Written tasks ▸
1 – Name every person mentioned in the impeachment trial passage below, in the form the passage uses for each.
2 – Continue the impeachment trial passage below, starting after its final sentence.

On Friday a dozen Republican senators treated the trial with the scorn and condemnation that it deserved as they walked out of the hearings as lead House impeachment manager Rep. Jamie Raskin argued that years of rallies for the former president led to the riot that happened in Washington D.C. on January 6, Breitbart News reported.
“Inside the Senate chamber: Trump’s 2016 rivals Rubio, Cruz, and Graham watched intently as video documented Trump’s 2015-2020 remarks making light of or justifying political violence. Graham, Rubio, and Cruz then left and didn’t watch Lieu’s presentation from the floor,” National Review reporter John McCormack said on Twitter.
“At least a dozen Senate Republicans skipped at least part of Lieu’s presentation. Lieu warned of history repeating itself: ‘I’m afraid [Trump is] going to run again and lose,’” he said.
Raskin tried to claim that Trump’s speech on January 6 incited the Capitol riot because he had spent years encouraging supporters to commit acts of violence, or condoning past acts of violence, often using specific coded language to do so.
Specifically, Raskin claimed Trump had incited violence against public officials in the past. He tried, for example, to link Trump to the plot uncovered (by the Trump administration) to kidnap Michigan Gov. Gretchen Whitmer last fall, though one of the alleged plotters was a Black Lives Matter supporter, and another plotter had an anarchist flag and hated police.
Raskin also claimed, falsely, that Trump had praised neo-Nazis who rioted in Charlottesville, Virginia, in 2017 — a familiar lie known as the “very fine people” hoax.

Data extract ▸
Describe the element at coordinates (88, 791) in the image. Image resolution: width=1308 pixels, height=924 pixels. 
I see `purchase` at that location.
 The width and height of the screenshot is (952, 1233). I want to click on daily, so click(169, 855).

In response ▸
1 – Jamie Raskin, Trump, Rubio, Cruz, Graham, John McCormack, Lieu, Gretchen Whitmer

2 –
In fact, Trump said the neo-Nazis should be “condemned totally.”
The argument by the lead House impeachment manager made some Republicans furious.
“Democratic impeachment managers veered off course at end. Had impressed Wednesday portraying how ugly, violent Capitol riot was. Fell short arguing that Trump was responsible. ‘Wednesday was more about inflaming emotions, not proving Trump directed,’ said one senator,” Washington Examiner reporter Byron York said on Twitter.
“On Thursday, managers moved into political realm and probably lost support. Attempted to link Capitol riot to 2016 Trump campaign rallies and controversies during Trump presidency. Raskin called it ‘Donald Trump’s continuing pattern and practice of inciting violence,’” he said.
“That turned off Republicans. They lived through those events and do not subscribe to Democratic/media characterization of them. So managers probably took a step backward on Thursday,” he reported.
“Trump defenders will point to personal agency of rioters. Yes, some facing charges say they acted only because Trump told them to. But Trump team will point to vast majority of people who attended Ellipse rally and did not go on to storm the Capitol,” York said.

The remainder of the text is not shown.